Exercise instructions:
Can you give the material again from the line with "This screenshot has width=964, height=398." up to and including the line with "The width and height of the screenshot is (900, 900).", swapping "Select" for "Choose" and leaving everything else untouched?

Records supplied:
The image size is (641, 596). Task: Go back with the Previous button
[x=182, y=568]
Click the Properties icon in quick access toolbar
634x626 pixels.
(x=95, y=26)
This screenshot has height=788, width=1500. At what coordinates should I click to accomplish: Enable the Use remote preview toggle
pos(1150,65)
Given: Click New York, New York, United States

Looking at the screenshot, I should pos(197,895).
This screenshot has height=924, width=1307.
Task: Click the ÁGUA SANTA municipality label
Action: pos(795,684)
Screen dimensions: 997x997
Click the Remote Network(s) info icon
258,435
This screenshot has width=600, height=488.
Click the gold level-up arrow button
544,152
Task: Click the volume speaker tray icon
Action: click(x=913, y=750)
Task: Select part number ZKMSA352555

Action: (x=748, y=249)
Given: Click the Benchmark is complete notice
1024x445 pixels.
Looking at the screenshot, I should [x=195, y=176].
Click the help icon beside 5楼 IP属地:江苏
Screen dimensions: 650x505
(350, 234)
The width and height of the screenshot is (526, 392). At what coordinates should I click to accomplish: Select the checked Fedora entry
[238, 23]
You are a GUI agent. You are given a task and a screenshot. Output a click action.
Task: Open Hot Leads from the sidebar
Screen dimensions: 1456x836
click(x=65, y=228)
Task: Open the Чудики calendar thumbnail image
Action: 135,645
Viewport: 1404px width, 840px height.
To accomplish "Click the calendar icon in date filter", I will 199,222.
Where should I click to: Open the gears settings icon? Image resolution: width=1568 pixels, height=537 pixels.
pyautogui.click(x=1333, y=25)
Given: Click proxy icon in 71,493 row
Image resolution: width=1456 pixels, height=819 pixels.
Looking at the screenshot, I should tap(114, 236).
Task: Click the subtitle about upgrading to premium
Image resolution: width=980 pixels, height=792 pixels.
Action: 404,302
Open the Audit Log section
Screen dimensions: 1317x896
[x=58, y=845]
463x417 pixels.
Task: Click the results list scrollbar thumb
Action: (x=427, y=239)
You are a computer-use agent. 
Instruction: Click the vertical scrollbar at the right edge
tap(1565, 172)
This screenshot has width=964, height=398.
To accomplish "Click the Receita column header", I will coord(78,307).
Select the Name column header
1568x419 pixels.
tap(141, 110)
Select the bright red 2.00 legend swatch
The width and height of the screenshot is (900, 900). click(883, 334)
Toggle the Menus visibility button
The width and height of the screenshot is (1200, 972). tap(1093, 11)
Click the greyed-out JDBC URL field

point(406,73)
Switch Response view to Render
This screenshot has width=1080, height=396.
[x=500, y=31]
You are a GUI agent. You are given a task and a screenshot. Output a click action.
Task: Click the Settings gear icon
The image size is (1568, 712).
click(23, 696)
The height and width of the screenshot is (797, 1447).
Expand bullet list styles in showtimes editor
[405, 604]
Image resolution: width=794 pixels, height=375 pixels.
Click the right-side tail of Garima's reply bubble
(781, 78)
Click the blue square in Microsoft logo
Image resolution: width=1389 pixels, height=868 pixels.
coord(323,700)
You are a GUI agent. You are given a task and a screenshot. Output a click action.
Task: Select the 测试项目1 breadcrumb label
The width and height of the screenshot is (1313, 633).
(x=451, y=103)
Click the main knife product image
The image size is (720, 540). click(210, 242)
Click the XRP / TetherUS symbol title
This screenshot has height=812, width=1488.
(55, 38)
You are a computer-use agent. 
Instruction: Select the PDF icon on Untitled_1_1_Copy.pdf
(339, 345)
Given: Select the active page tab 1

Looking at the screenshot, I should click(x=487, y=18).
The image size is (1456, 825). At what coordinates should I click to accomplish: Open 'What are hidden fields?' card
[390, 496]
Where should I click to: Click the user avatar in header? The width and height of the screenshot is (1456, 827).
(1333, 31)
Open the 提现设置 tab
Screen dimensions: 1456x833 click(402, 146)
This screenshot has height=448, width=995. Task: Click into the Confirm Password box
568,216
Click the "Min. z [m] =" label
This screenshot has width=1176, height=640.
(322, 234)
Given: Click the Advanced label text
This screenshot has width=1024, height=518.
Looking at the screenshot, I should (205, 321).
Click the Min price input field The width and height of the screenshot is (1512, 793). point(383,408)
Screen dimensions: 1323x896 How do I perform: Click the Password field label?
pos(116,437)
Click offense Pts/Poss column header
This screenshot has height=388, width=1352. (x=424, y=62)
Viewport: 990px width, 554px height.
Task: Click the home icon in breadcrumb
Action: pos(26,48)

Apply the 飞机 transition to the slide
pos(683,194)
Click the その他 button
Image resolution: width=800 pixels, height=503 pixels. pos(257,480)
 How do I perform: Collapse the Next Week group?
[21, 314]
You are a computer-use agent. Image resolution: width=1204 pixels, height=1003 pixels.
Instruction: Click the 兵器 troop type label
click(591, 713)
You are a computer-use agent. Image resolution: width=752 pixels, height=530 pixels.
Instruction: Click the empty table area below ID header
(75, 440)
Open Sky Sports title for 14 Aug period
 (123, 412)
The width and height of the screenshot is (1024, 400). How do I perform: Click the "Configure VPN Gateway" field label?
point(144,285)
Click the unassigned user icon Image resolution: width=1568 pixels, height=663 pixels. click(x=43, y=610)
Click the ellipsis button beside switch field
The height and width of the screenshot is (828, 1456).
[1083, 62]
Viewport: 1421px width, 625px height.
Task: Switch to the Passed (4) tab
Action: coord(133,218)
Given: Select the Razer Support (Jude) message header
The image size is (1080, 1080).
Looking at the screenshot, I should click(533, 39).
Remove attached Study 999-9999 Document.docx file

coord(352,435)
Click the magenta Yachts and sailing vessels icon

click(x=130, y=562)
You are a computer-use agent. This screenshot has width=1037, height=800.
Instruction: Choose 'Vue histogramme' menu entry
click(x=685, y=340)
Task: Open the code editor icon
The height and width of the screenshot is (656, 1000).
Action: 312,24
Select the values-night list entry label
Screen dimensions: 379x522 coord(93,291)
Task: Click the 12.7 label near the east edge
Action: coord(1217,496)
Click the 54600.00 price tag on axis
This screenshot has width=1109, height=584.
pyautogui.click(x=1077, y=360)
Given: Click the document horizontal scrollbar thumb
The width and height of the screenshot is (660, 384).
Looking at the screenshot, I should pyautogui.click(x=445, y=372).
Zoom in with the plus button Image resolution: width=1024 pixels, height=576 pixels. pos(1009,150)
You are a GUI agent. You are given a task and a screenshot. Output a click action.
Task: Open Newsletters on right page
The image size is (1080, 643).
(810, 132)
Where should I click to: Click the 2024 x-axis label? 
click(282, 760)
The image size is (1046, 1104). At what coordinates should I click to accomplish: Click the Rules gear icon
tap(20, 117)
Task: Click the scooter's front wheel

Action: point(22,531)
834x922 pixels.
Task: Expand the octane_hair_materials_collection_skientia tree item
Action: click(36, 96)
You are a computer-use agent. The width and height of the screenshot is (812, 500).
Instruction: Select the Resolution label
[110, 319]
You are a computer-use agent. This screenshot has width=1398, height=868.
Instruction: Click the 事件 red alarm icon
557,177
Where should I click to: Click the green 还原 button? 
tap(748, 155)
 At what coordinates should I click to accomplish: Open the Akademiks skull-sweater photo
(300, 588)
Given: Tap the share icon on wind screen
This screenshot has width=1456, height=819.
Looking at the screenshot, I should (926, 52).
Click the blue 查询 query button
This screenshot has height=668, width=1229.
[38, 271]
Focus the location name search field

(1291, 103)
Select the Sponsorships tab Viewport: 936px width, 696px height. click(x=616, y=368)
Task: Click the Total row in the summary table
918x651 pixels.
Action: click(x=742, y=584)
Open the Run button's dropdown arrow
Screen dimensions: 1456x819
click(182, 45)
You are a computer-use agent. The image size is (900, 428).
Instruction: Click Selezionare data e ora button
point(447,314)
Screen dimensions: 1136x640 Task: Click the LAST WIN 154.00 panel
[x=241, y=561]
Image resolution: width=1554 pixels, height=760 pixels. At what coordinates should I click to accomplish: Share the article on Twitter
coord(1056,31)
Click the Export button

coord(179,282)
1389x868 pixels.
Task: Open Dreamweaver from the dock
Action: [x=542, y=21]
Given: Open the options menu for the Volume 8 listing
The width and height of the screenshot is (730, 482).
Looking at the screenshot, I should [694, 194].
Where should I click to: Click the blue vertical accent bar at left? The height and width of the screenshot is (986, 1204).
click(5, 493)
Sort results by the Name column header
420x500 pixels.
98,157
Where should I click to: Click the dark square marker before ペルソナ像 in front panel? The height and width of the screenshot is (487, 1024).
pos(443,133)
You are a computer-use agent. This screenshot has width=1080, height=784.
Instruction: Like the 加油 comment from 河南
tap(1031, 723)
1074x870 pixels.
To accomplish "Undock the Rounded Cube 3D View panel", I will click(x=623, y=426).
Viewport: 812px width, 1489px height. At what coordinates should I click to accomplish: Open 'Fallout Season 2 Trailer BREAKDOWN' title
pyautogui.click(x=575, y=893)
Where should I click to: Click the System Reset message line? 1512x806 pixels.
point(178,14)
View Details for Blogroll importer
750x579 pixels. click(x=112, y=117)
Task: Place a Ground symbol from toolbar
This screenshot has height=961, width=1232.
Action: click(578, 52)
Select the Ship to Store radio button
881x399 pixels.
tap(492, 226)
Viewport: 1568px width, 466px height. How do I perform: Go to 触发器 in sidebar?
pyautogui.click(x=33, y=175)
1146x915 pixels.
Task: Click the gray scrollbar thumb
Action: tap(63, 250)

Solution:
This screenshot has width=964, height=398.
To accomplish "Click the Receita column header", I will coord(78,307).
Choose the Name column header
1568x419 pixels.
tap(141, 110)
Choose the bright red 2.00 legend swatch
The width and height of the screenshot is (900, 900). click(883, 334)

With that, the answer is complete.